___ Dataset entries ___
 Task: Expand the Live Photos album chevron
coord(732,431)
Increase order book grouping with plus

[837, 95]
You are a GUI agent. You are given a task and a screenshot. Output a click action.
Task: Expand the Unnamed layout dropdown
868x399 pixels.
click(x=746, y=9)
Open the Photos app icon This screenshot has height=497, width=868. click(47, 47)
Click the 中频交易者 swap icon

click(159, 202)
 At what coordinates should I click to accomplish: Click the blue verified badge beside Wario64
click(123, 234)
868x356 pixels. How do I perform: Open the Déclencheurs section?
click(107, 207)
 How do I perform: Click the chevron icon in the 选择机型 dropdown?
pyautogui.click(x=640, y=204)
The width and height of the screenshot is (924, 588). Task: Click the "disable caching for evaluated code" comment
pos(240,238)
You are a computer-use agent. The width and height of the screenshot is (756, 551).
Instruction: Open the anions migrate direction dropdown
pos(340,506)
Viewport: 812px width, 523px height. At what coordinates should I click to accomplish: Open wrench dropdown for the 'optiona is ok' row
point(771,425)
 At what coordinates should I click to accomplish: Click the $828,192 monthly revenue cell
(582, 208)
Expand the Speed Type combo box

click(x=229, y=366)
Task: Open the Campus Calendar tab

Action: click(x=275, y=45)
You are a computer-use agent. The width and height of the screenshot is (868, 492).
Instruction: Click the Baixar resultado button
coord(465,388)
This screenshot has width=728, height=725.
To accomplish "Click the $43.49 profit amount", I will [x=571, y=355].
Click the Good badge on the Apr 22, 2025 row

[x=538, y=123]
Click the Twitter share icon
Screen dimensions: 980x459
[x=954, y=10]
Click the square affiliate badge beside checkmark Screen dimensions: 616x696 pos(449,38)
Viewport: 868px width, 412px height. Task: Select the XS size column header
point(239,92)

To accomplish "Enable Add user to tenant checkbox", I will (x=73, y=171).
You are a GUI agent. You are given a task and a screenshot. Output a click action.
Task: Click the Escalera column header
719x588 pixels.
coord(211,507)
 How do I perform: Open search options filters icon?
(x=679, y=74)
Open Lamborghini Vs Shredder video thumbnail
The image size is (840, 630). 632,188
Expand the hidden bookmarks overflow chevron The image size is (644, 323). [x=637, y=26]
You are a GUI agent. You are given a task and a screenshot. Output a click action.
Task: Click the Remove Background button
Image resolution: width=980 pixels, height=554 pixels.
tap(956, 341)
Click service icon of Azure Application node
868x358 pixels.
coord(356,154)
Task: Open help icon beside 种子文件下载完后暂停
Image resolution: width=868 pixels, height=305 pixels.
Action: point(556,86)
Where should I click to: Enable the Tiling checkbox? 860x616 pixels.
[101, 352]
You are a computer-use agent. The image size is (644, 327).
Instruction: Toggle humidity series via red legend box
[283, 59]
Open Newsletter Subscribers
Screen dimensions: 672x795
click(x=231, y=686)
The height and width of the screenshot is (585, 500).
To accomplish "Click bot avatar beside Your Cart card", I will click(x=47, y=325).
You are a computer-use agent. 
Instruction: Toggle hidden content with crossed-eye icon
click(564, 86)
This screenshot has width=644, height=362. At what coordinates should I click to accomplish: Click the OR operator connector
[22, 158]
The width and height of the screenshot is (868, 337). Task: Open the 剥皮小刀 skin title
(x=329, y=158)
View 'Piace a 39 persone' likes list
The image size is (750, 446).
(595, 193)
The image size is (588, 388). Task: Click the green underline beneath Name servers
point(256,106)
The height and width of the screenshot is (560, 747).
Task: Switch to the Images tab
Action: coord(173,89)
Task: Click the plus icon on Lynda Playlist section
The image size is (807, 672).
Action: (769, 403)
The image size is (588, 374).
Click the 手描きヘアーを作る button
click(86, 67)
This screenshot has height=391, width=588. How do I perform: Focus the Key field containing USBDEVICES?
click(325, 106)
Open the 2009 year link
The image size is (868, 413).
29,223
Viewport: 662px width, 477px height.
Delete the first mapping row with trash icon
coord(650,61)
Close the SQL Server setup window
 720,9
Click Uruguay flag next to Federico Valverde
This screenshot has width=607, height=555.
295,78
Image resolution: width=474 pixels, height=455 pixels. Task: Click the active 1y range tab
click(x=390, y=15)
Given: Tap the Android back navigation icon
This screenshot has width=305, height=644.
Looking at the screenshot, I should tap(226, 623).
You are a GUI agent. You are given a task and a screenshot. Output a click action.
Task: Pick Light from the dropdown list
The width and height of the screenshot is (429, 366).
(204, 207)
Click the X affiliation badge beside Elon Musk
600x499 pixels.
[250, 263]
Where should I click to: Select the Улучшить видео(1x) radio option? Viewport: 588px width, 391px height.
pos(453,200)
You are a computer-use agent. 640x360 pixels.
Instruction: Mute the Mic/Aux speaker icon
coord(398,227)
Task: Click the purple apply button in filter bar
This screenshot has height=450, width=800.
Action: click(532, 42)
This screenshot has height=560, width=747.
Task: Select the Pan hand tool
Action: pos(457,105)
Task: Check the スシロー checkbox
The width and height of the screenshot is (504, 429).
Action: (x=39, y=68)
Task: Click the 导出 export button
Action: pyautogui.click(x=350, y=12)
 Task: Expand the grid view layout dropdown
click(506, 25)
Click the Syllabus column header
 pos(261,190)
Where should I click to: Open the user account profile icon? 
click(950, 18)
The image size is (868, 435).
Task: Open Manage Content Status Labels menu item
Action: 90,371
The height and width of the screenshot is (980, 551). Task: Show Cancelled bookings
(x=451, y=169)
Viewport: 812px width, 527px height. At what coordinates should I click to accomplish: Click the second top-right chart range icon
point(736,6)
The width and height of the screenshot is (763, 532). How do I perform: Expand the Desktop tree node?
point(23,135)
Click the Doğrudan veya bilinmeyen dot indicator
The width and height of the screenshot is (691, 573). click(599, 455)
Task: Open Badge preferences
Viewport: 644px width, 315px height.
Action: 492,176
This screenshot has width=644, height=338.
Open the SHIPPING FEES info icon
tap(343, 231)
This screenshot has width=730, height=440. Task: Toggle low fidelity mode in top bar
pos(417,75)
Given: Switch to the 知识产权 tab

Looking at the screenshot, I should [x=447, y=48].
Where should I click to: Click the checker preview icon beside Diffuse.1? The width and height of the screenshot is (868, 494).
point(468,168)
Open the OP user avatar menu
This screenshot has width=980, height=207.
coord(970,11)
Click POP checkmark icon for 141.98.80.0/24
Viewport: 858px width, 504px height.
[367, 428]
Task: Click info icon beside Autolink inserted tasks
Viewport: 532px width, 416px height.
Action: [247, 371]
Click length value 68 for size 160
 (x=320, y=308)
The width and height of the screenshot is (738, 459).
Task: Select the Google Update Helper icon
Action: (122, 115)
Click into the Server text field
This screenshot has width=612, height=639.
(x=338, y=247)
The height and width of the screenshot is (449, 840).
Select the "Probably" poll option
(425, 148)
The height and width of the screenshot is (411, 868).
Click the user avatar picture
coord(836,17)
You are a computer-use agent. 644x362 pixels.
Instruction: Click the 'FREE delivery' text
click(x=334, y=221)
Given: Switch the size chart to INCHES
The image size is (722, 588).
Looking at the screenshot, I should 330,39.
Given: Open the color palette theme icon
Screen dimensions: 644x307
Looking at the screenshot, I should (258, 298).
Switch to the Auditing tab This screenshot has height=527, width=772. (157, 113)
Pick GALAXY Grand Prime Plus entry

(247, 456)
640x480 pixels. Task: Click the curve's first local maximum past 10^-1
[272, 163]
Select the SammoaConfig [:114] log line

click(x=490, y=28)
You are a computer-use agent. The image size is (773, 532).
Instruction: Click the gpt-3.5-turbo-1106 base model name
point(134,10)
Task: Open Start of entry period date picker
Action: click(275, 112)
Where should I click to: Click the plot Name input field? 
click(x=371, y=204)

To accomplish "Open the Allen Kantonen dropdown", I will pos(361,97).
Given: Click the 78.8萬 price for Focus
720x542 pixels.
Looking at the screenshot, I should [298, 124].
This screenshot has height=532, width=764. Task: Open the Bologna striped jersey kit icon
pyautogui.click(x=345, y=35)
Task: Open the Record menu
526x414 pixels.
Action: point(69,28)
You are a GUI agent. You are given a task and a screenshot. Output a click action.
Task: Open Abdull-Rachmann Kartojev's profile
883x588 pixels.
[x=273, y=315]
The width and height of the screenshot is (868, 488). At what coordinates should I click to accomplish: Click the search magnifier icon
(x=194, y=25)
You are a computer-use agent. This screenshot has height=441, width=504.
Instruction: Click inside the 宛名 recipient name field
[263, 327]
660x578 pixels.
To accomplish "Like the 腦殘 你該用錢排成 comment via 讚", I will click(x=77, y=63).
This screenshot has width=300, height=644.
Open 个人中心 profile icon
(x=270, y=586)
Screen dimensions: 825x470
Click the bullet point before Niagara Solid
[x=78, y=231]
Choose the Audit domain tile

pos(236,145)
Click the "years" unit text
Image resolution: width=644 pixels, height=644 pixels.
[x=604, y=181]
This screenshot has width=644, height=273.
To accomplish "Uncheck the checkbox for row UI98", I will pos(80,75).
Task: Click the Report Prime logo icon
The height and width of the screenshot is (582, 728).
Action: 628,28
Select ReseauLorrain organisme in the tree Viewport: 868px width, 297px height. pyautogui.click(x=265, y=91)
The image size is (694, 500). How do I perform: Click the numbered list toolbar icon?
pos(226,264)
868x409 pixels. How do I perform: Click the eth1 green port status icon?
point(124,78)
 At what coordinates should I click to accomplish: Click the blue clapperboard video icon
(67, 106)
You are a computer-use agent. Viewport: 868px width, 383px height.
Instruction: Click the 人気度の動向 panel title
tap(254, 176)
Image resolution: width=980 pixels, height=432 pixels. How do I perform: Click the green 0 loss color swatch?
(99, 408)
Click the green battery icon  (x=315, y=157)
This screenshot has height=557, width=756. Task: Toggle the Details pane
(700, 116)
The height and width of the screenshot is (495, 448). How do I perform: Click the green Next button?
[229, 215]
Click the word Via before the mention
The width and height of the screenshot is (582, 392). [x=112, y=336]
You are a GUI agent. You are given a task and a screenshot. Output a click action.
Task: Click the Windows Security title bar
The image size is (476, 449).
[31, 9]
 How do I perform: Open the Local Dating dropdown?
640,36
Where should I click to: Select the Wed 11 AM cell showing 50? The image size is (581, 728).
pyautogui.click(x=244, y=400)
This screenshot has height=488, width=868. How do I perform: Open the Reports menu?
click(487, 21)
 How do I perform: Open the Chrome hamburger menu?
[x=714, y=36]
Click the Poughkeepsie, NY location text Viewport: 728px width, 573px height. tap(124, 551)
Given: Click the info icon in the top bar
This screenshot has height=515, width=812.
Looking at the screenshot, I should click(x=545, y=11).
___
» Exercise details
When "computer" shows up in a line of the material, report that line.

» Solution for this problem
You are a computer-use agent. The width and height of the screenshot is (756, 551).
You are a computer-use agent. The width and height of the screenshot is (868, 492).
You are a computer-use agent. The image size is (644, 327).
You are a computer-use agent. 
You are a computer-use agent. 640x360 pixels.
You are a computer-use agent. 644x362 pixels.
You are a computer-use agent. The image size is (773, 532).
You are a computer-use agent. This screenshot has height=441, width=504.
You are a computer-use agent. Viewport: 868px width, 383px height.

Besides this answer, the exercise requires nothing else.